We could be walking into an ambush with federal agents and rival criminals waiting for us.
” I stroke her hair while considering other possibilities.
“Or he could refuse to provide useful information, leaving us with no better understanding of the threats we’re facing. ”
“What’s the best that could happen?”
I think for a minute before answering. “He gives us detailed intelligence about the corruption network, identifies the key players, and provides evidence we can use to neutralize the threat permanently.”
She asks quietly, “Neutralize meaning blackmail them into leaving us alone?”
“Neutralize meaning whatever works. Blackmail, bribery, exposure, or elimination. I’ll use whatever it takes to ensure they can’t hurt us.”

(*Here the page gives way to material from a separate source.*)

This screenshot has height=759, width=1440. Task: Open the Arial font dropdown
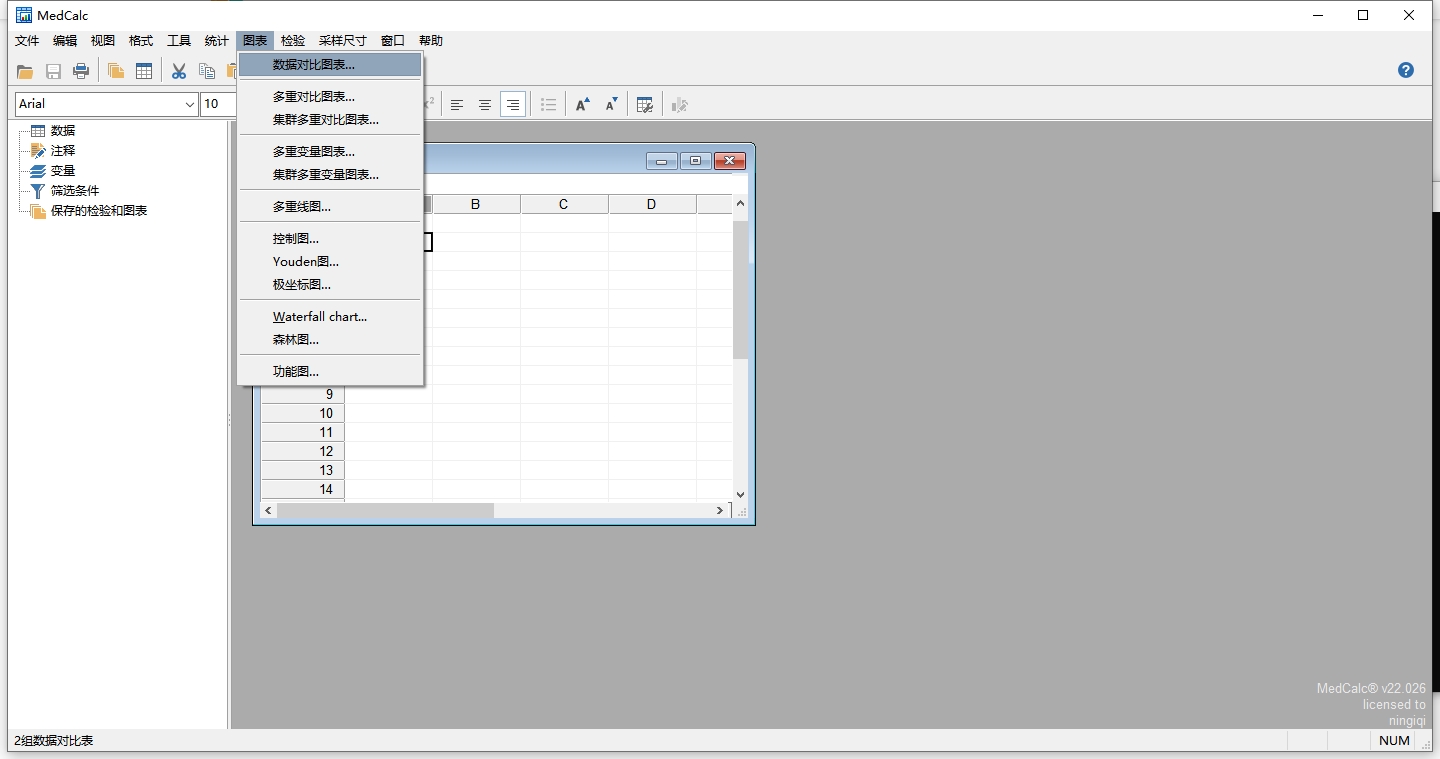tap(190, 104)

She’s quiet for several minutes, processing what I’ve said. I don’t try to fill the silence with reassurances or explanations. She’s intelligent enough to understand the reality of our situation without me softening it with false optimism.
“I love you,” she says finally. “It’s insane and far too soon, and I should be fighting against it, but I can’t. I don’t want to.” She looks at me again, staring into my eyes “I love you the way I’ve never loved anyone before. It’s real and lasting in spite of all the craziness that’s happened.”
The words still surprise me, even though we’ve said them before. In my world, love is rare and dangerous, a luxury that few can afford and fewer still survive. But hearing it from Celia, feeling the truth of it in her voice, makes me believe that some luxuries are worth the risk. “I love you too.”
“Whatever happens tomorrow, I want you to know that.” She squeezes my hand.
“Nothing will happen tomorrow.” I tilt her chin so I can look into her eyes. “I’ll meet with Moretti, get the information we need, and return to you safely. That’s a promise.”
She shakes her head. “You can’t promise that.”
“I can and I do. I’ve survived worse situations than this, and I’ve never had better reason to come back alive.”
She kisses me then, with softness and desperation, carrying all the fear and love and hope she can’t put into words. I kiss her back with equal intensity, trying to convey everything I feel without having to say it out loud.
We make love quietly and carefully, aware Leonid is in the next room, and thin walls offer little privacy, but the connection between us is profound despite the need for discretion, and afterward, I hold her close while she falls asleep against my chest.
I remain awake much longer, listening to the sounds of the city outside our window and reviewing tomorrow’s plan for flaws and oversights.
Everything depends on Moretti providing accurate information and not betraying us to his other criminal contacts.
Everything depends on federal agents not having already traced our movements to DC.
Everything depends on luck, which has never been something I trust completely.
The next morning, we wake early and review our preparations one final time.
Celia wears dark clothing that helps her blend into crowds, while Leonid and I dress like the kind of professionals who might have business in expensive neighborhoods.
Image matters in operations like this. The wrong appearance can draw unwanted attention or raise suspicions.
We arrive at Meridian Hill Park separately, using different routes and transportation methods.
Celia positions herself in our backup vehicle with communication equipment and clear sightlines to the meeting location.
Leonid takes his overwatch position with a clear shot at the statue of Dante and the surrounding area.
I approach the meeting location precisely on time, noting the early afternoon crowd of joggers, dog walkers, and tourists that provide natural cover.
Moretti is already there, sitting on a bench near the statue and reading a newspaper with the nervous intensity of someone trying too hard to appear casual.
Judge Manlio Moretti looks older than his fifty-two years, with gray hair and deep lines around his eyes that speak of stress and sleepless nights. He’s dressed expensively but conservatively, the kind of careful presentation that federal judges cultivate to project authority and respectability.